**Given data:**
•••••
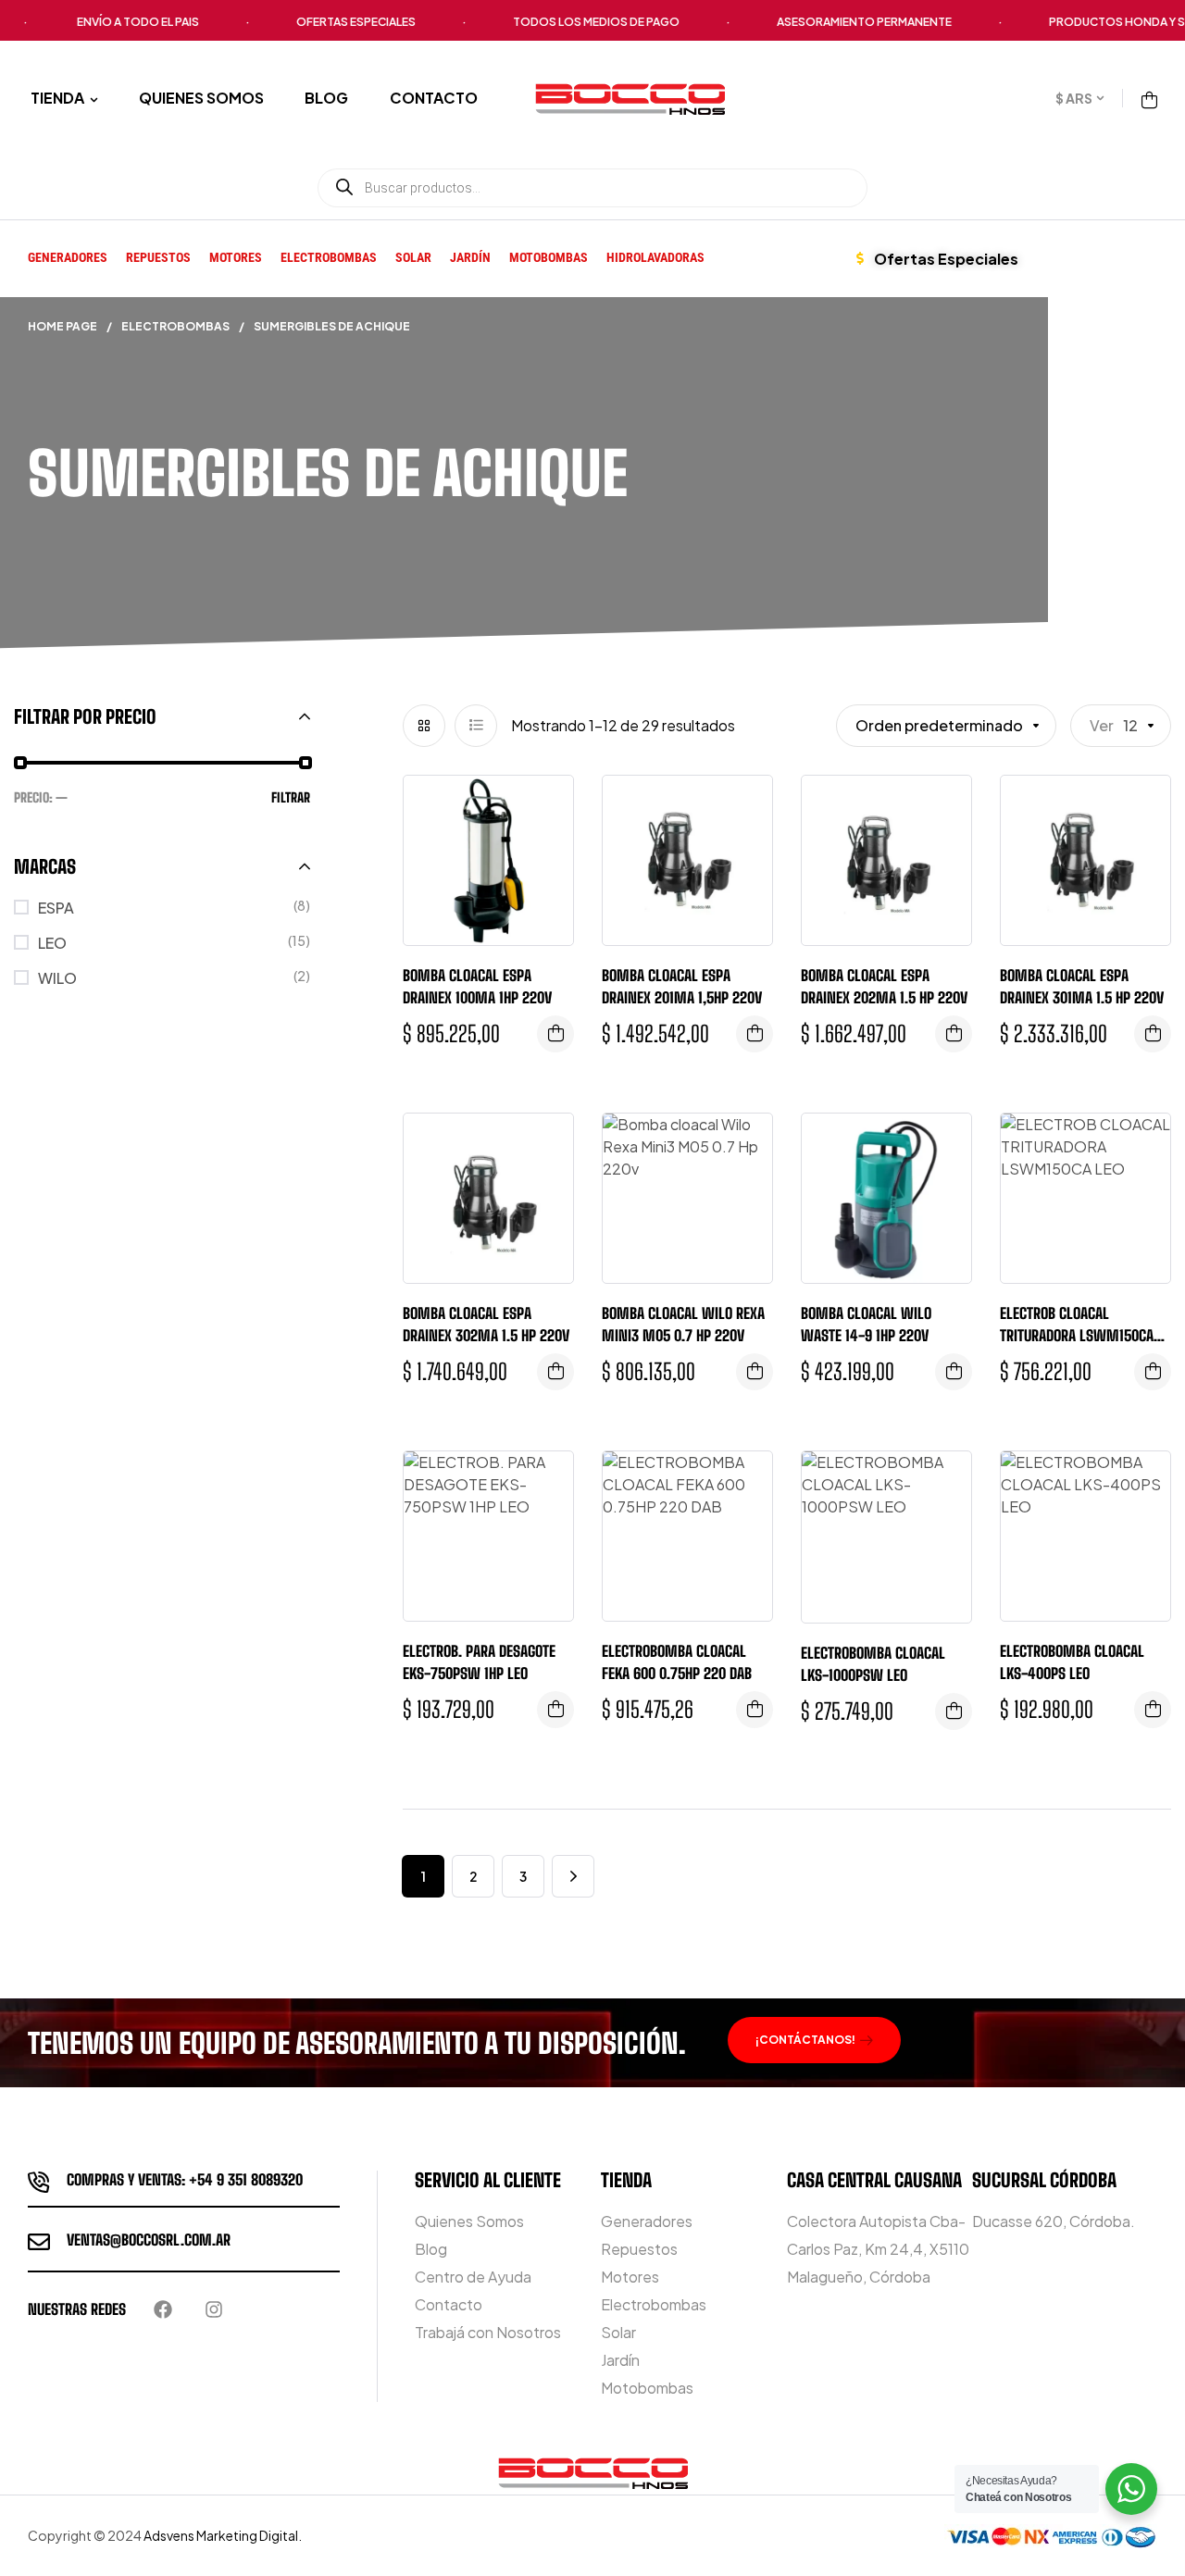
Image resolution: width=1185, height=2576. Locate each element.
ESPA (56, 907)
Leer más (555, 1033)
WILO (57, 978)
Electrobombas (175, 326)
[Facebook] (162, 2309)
•••••
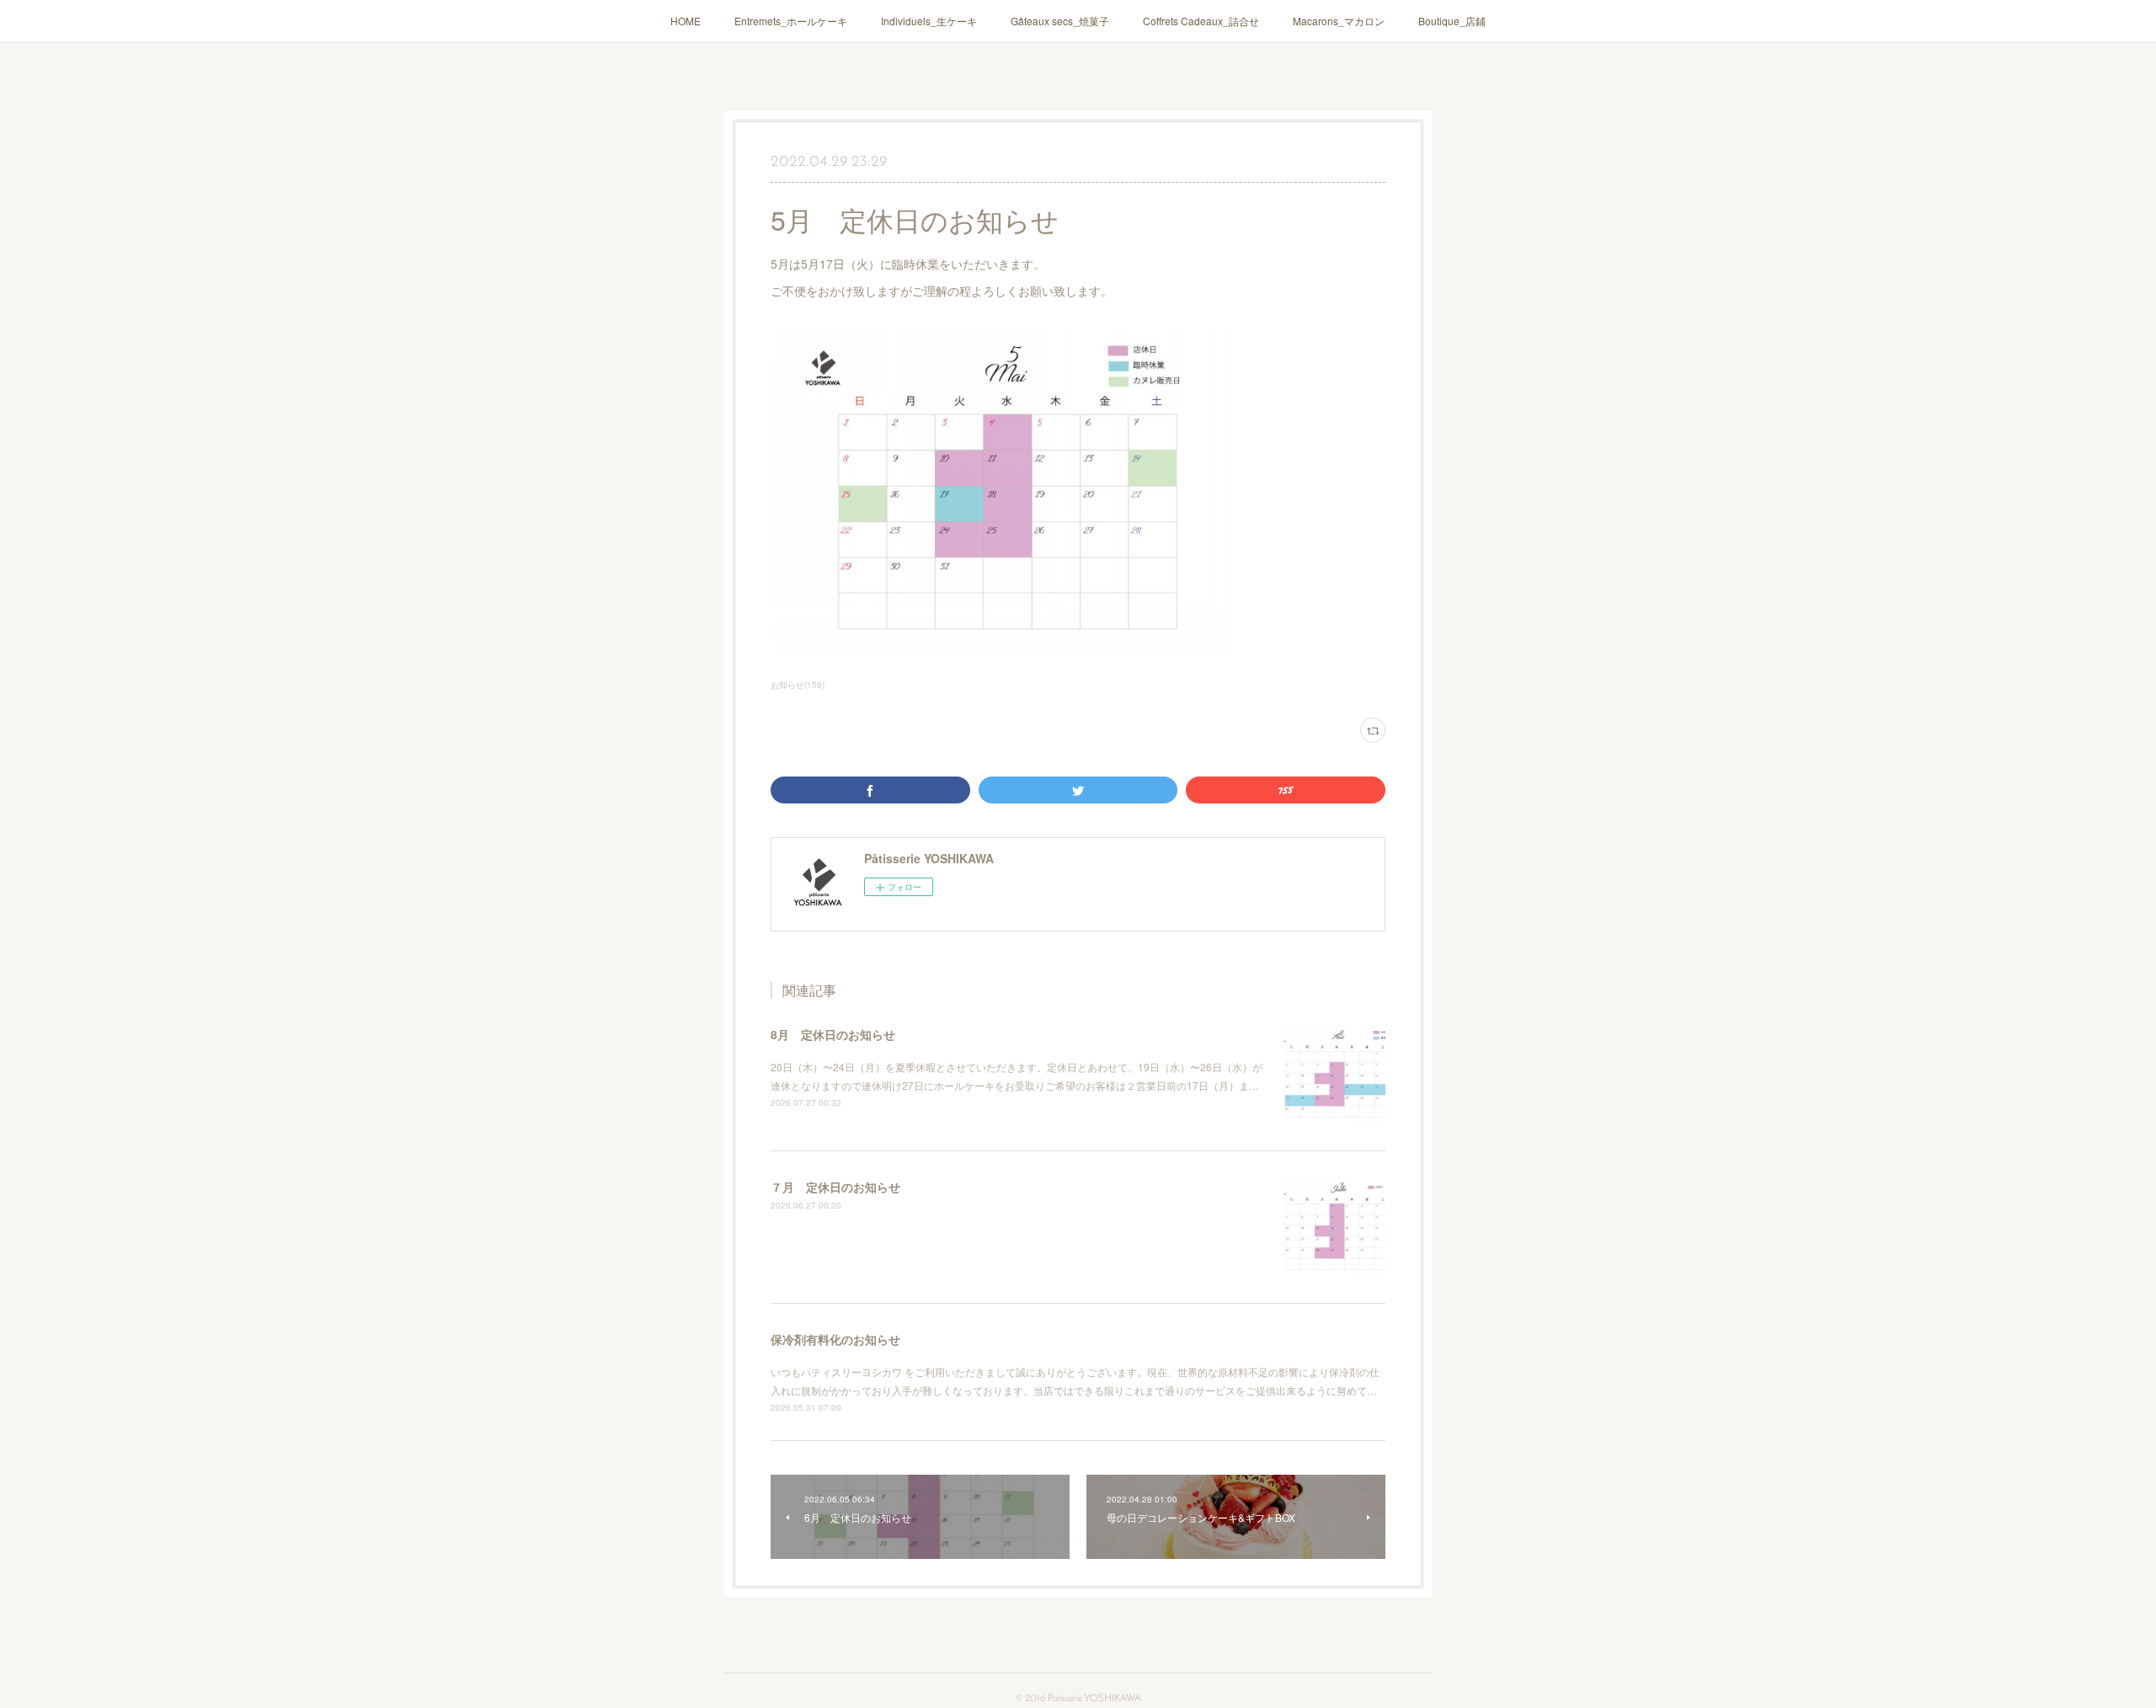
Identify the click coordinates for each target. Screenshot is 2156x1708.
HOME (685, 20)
•••••
**Exercise:**
Reproduce every line from the preceding data in which the word "each" can be found.

**Solution for this problem:**
Image resolution: width=1185, height=2576. Locate each element.
Identify the click coordinates for each target. Screenshot is 2156x1708.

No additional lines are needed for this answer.